Seçime müdahale edildiğini ve sürecin eşitsiz koşullarda yürütüldüğünü öne süren Özkızan, şöyle devam etti:
“Bazı çevrelerde iddia edildiğinin aksine; seçimin kaybedilmesinin sebebi, CTP’nin ikinci turda Akıncı’ya yeterli desteği vermemesi değildir. Bağımsızlık Yolu olarak CTP’nin izlediği siyasi çizgiyi geçmişte çok sert bir biçimde eleştirdik, eleştirmeye de devam edeceğiz. Ancak CTP, ikinci tur sürecinde ortaya çok kararlı ve onurlu bir duruş koymuş, CTP Parti Meclisi oybirliğiyle tek ses olarak Akıncı’ya hiçbir karşılık beklemeden, hiçbir pazarlığa girmeden desteğini açıklamış, sonrasında da pek çok CTP’li sokakta aktif bir biçimde Akıncı için çalışmıştır.
CTP Genel Başkanı Tufan Erhürman, sokakta Akıncı ile en önde birlikte yürüyerek, bu desteği ve çalışmayı taçlandırmıştır. Buna rağmen CTP kitlesi içerisinden bazı fireler verilmiş olması; CTP yönetiminin samimiyetsizliğinden değil, CTP tabanının nitelik değiştirmekte olmasındandır”

“AZIMSANMAYACAK SAYIDA KİŞİ, SEÇİM SONUÇLARININ FATURASINI TÜRKİYE KÖKENLİ KIBRISLI TÜRKLERE ÇIKARDI… BU KABUL EDİLEMEZDİR”

 

Açıklamasına “Akıncı destekçileri arasında, ne yazık ki azımsanmayacak sayıda kişi, seçim sonuçlarının faturasını Türkiye kökenli Kıbrıslı Türklere çıkarmıştır” diye devam eden Özkızan, bunun Bağımsızlık Yolu için kabul edilemez bir yaklaşım olduğunu dile getirdi.

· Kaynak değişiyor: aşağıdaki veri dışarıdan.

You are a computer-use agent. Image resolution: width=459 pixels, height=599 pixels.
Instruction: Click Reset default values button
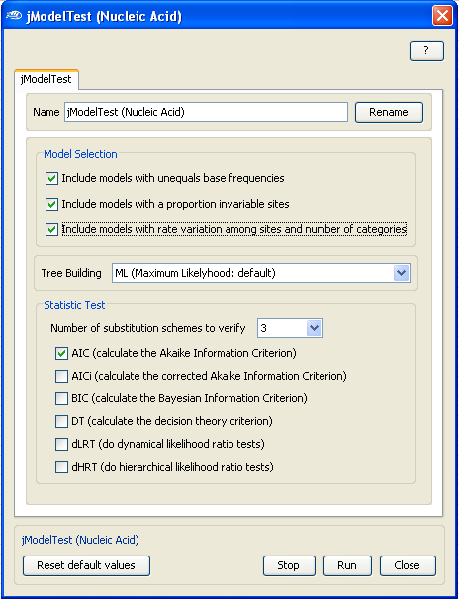tap(86, 565)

Bağımsızlık Yolu’nun yürütülen nüfus ve vatandaşlık politikalarına karşı çıktığını anlatan Özkızan, şöyle devam etti:

“Ancak, bu gibi sorunlar bahane edilerek, kimlik temelli ve köken ayrımı üzerinden geliştirilen açıklamalar, yenilginin gerçek sebeplerini anlamamızı zorlaştıracak, dahası, Akıncı’ya destek vermiş ve uzun zamandır çözüm ve barış mücadelesi için elinden geleni yapan çok sayıda Türkiye kökenli (veya ailesi Türkiye kökenli olan) Kıbrıslı Türk’ü mücadeleden soğutacaktır. Daha da önemlisi ise, böylesi ayrımcı bir tavır, Akıncı’ya oy vermiş olsun veya olmasın Kıbrıs’ı yurdu olarak gören, yaşamını burada kurmuş, geleceğini burada gören, burada alın teri döken, Kıbrıs’ın bağımsızlığından, halkların kardeşliğinden, laik bir yaşamdan ve emek yanlısı bir siyasetten fayda görecek, dolayısıyla da kazanılabilecek insanları sağ ve milliyetçi politikalara doğru itecektir”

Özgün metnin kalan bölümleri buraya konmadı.